Data attributes can be
• Simple – attributes that cannot be split into other attributes (e.g., first name).
• Composite –groupings of other attributes (e.g., name comprising first, last, and other names).
• Derived – attributes that are calculated or determined from other attributes, such as age calculated from date of birth.
• Single-value – attributes only captured once (e.g., first name, with alternatives being aliases).
• Multi-Value – attributes that can be captured more than once for an entity (e.g., multiple mobile phone numbers).
Some principles to guide the nature and extent of attribute elaboration include: (5)
• Compliance with relevant regulations and policies, including privacy.
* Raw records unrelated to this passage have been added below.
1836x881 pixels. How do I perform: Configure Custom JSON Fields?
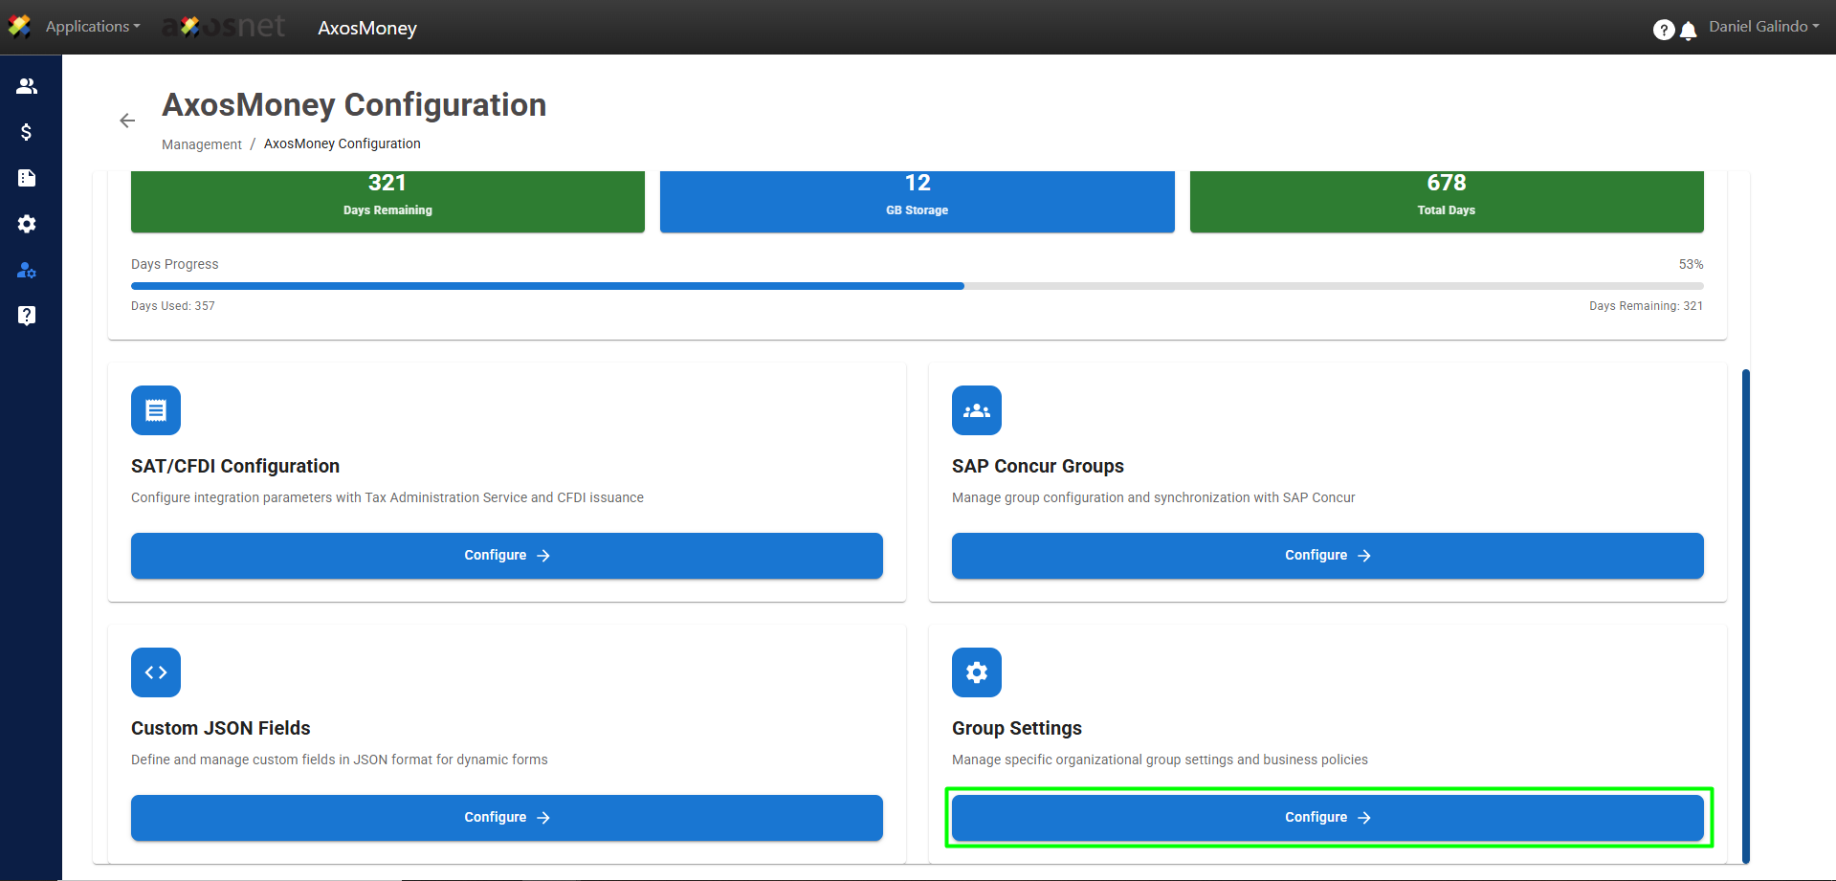click(x=506, y=818)
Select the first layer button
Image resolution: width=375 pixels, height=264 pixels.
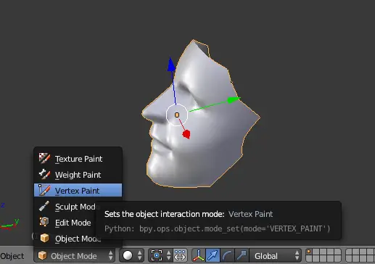(309, 252)
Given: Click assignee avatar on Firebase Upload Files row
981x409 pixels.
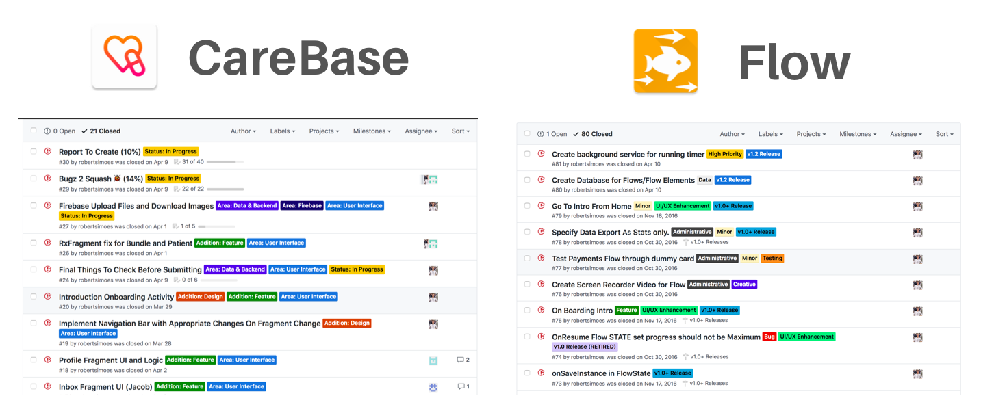Looking at the screenshot, I should click(x=433, y=206).
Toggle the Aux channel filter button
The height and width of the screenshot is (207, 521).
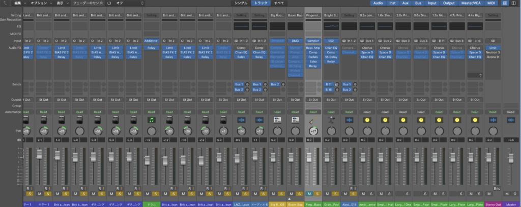point(406,3)
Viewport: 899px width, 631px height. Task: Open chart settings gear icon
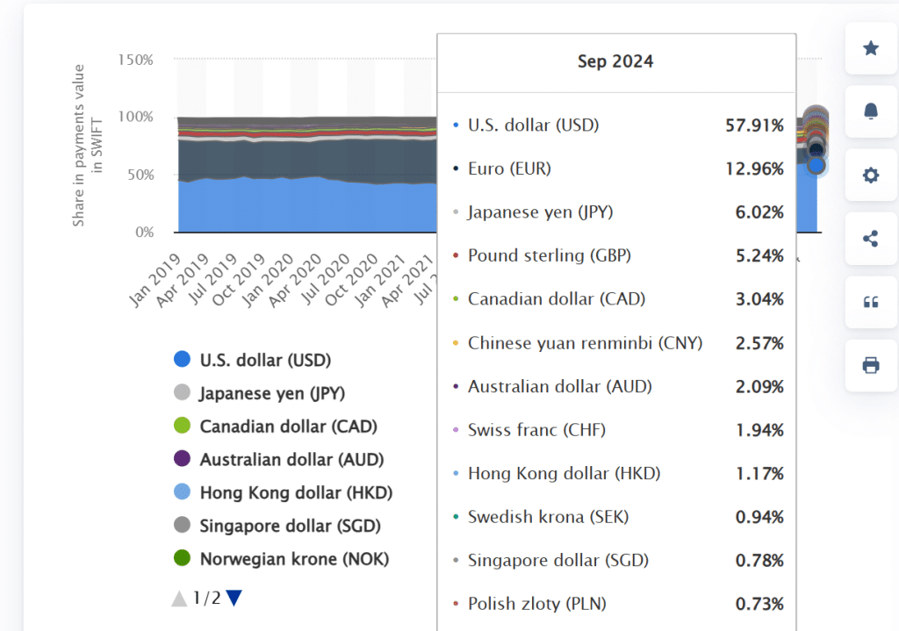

• Restricting the attributes to those reasonably necessary for, or directly related to, the organisation’s purpose and functions.
• Recognition that some attributes might involve sensitive information.
• Representing attributes in meaningful ways (relevant, complete, valid, interpretable) that can be captured with high quality (accurate, precise, coherent).
• Documenting metadata appropriately (such that others can unambiguously and sufficiently understand the data).